ゲスト/医療法人社団 大道内科・呼吸器科クリニック 北田 順也 副院長
COPDとはどのような病気ですか。
COPDは、日本語で「慢性閉塞性肺疾患」と訳されます。
タバコの煙を主とする有害物質を長期に吸入することによって生じる肺疾患のことです。徐々に呼吸機能が低下していき、病状が悪化すると身体を動かした時に息切れを起こすなど、日常生活に支障を来します。肺炎や心不全などの合併症を引き起こすことも多く、重症化すると命にかかわるケースもある怖い病気です。
COPDの症状は多彩です。40歳以上で喫煙歴のある方(ご家族がたばこを吸っている場合も可能性があります)、せきやたんが出たり、ゼーゼーしたりすることがある方、階段や坂道をのぼる時や湯船に浸かった時、雪かきの作業時などに息切れを起こす方、かぜ症状を繰り返したり、治るまでに時間がかかる方などは、COPDの発症が疑われます。
診断と治療について教えてください。
呼吸器内科では、胸部レントゲン写真・CT写真などを用いてCOPDを正確に診断することができます。また、気道の通りやすさなどを客観的に調べる呼吸機能検査では、自分の呼吸の機能が同性・同年代と比べて優れているのか劣っているのかを「肺年齢」という指標で示すことができます。
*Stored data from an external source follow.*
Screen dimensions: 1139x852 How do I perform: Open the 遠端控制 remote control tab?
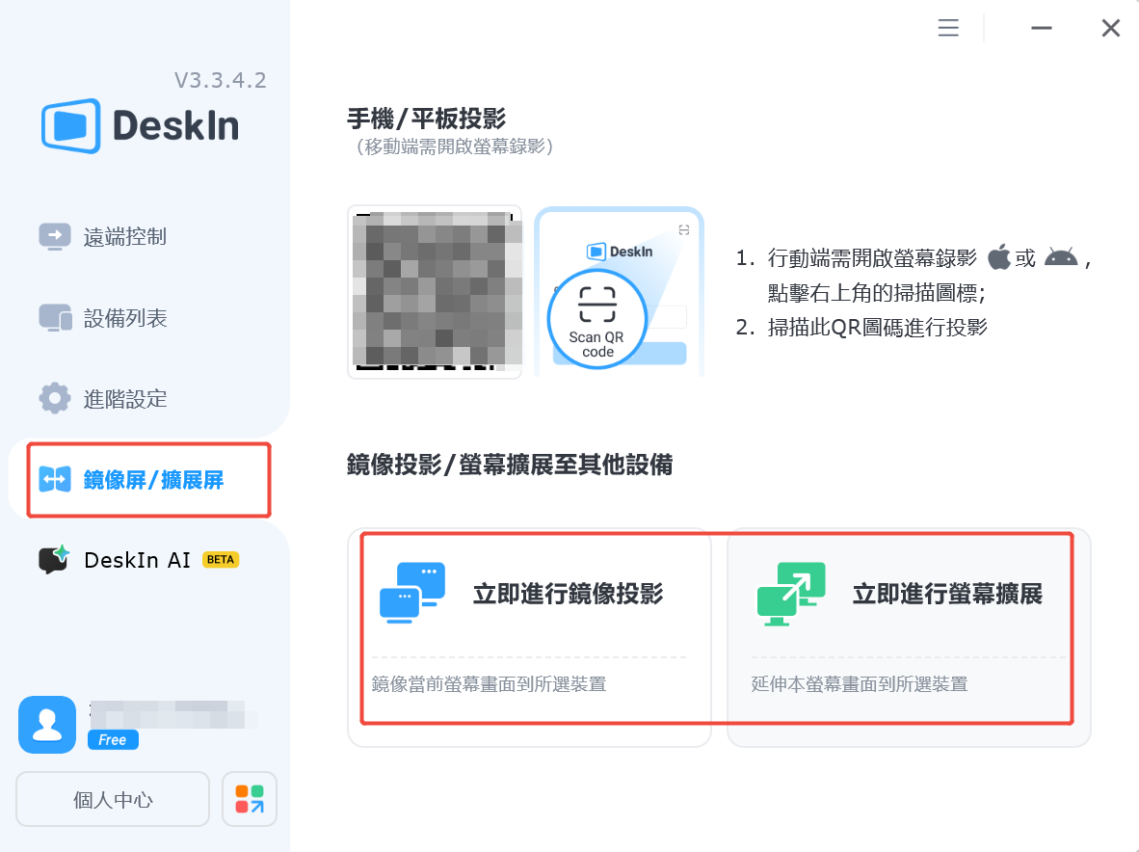(124, 236)
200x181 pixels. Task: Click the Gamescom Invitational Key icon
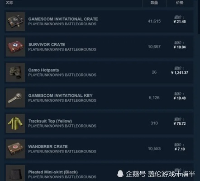click(15, 98)
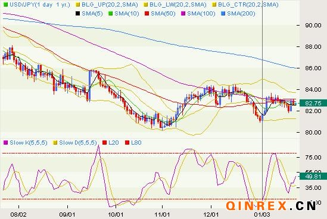Click the Slow K(5,5,5) legend label
The image size is (327, 219).
pos(29,143)
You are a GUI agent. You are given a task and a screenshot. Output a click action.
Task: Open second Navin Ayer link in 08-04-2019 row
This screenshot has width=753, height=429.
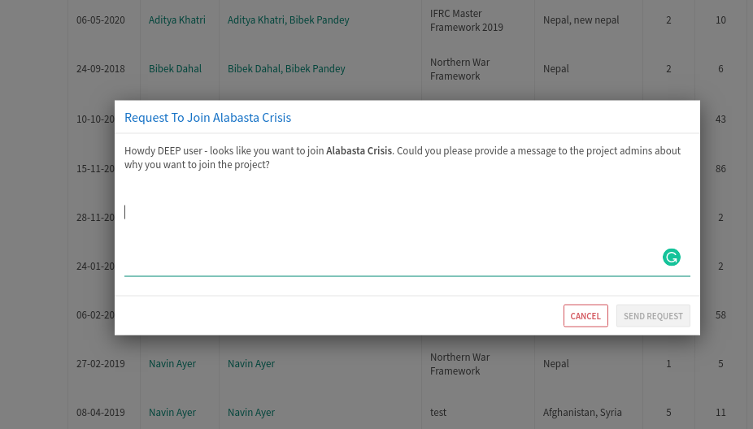[x=250, y=413]
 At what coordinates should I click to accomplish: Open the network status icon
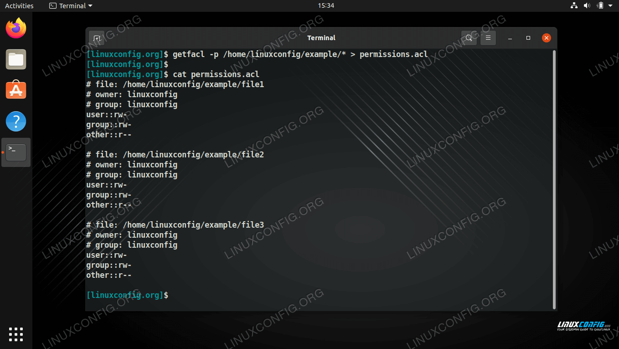coord(574,6)
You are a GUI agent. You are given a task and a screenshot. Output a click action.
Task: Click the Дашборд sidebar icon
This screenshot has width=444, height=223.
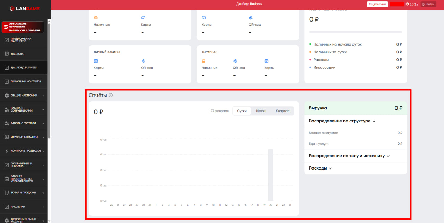(x=7, y=54)
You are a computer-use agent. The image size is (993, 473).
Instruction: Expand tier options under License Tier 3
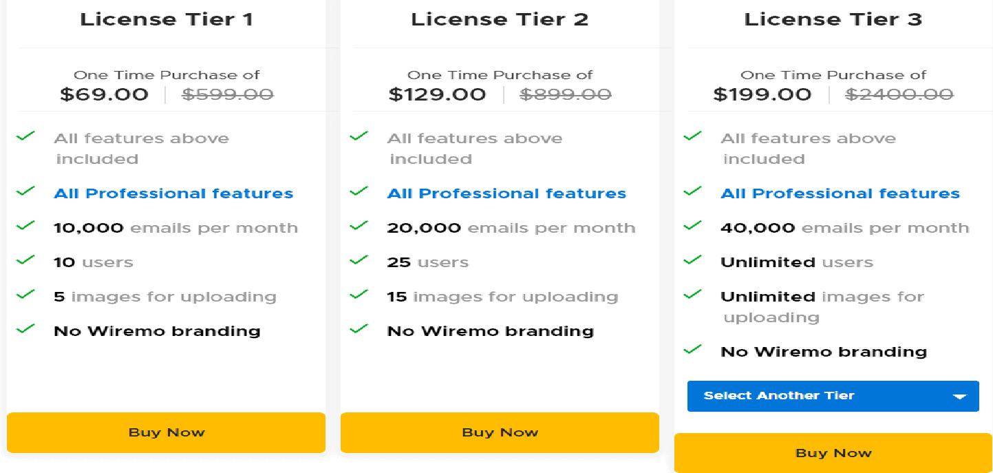833,396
COPDの治療の目標はせき、たん、息切れなどの症状やそれらによって損なわれた生活の質を改善と、徐々に低下する運動能力の維持、向上です。そのほか、COPDを増悪させる因子の予防(禁煙、ワクチン接種、手洗い、口腔ケアなどを行うこと)が重要になります。
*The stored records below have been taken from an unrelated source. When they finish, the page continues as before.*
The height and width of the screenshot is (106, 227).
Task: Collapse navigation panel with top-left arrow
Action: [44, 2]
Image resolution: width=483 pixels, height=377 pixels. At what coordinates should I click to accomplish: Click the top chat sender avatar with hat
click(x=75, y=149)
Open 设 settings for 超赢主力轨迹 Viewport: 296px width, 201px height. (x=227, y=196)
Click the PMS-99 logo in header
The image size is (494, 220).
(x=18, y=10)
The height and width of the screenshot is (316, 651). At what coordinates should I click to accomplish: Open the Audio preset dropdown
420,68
治療薬は、狭くなった気管支を拡げて呼吸を楽にする「気管支拡張薬」が用いられます。気管支や肺に直接薬が届くよう吸入薬を主に使います。 近年、新薬が続々と登場し治療は数年前のものとは大きく様変わりしています。薬物療法と運動療法(筋肉トレーニングやストレッチなど)、栄養療法などを組み合わせることで、病気の進行抑制や生命予後の改善が期待できます。また、糖尿病や高血圧、脂質異常症、心血管系疾患、骨粗しょう症などを併発しているケースも多いので、これらに対する治療も重要です。
COPDは軽症例から重症例までは薬物治療が可能ですが、超重症例になると薬中心の治療では改善が難しく、人工呼吸器を使用した治療などを要することもあります。そのため、少しでも早い段階で医療機関を受診し、適切な治療を開始することが何よりも重要です。